Son premier but en finale (le deuxième et le troisième sont ici et ):





Non merci, Pape
Quand il reprend l’équipe, Jean-Marc Furlan replace Gameiro dans le couloir droit pour servir  la cause Renteria. Mauvaise pioche: c’était une cause perdue. La baisse de régime du Colombien redonnera l’occasion à Gameiro de rejouer dans l’axe, mais pas suffisamment à son goût. Tandis que son parcours international se poursuit avec les Espoirs, il prévient: "Je ne repartirai pas pour une deuxième saison comme celle-là, à être baladé à tous les postes".
Le jeune attaquant profite d'un moment d'inattention, durant la traditionnelle transhumance de Strasbourg en L2, pour fuir vers Lorient. Un peu à la surprise générale, car on s'attendait à davantage de convoitises. L’OM tente le coup, mais son envie de jouer lui dicte un choix de carrière plus sobre: "En signant dans un club aussi prestigieux que Marseille, il y avait plus de risques d'y faire banquette. Je ne voulais pas griller les étapes, dans deux ou trois ans peut-être..." (2) Il a cependant du mal à dissimuler ses ambitions: "Je pense que ça peut être un bon tremplin pour moi. J'espère ne pas passer quatre ans ici quand même..."


À l’attaque de Luis
Le joueur est perfectible, mais doté d'un sens du but largement sous-estimé – conséquence d'une maladresse que les plus compréhensifs attribueront volontiers à sa débauche d'énergie sur le terrain. En outre, il met en valeur un atout rare, plus difficilement assimilable que la gestion athlétique d'une rencontre de haut niveau: une indéniable intelligence de jeu, qui évoque un Savidan en devenir, en plus vif et plus rapide.

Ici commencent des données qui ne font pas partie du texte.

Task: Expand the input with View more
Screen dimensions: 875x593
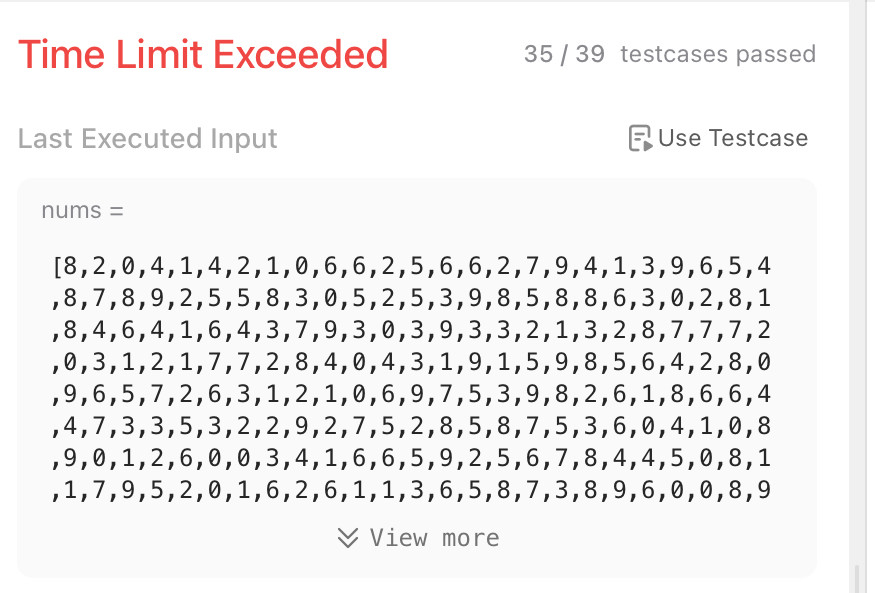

La "Génération 87" des Nasri, Benzema, Ben Arfa, Ménez ou Rémy (que les champions d'Europe 2004 (3) n'ayant pas encore percé nous pardonnent leur anonymat), compte deux nouveaux membres depuis le début de la saison: Anthony Mounier et Kevin Gameiro. À croire que tous les hommes valides que comptait la France en 1986 ont eu la même envie irrépressible de s'accoupler dans la foulée de ce France-Brésil mortuaire. Rien ne nous dit d’ailleurs que Michel Drucker était encore dans sa cabine de commentateur quand il éructait ses "Oh oui mon petit Luis!"

(1) FCLweb.fr
(2) eurosport.fr
(3) Les 18 champions d’Europe 2004 (-17 ans): Akakpo, Apo, Ben Arfa, Benzema, Cesto, Constant, Costil, Ducasse, El Mourabet, Josse, Mangani, Marseille, Menez, Nasri, Riou, Songo'o, Thicot et Yahiaoui.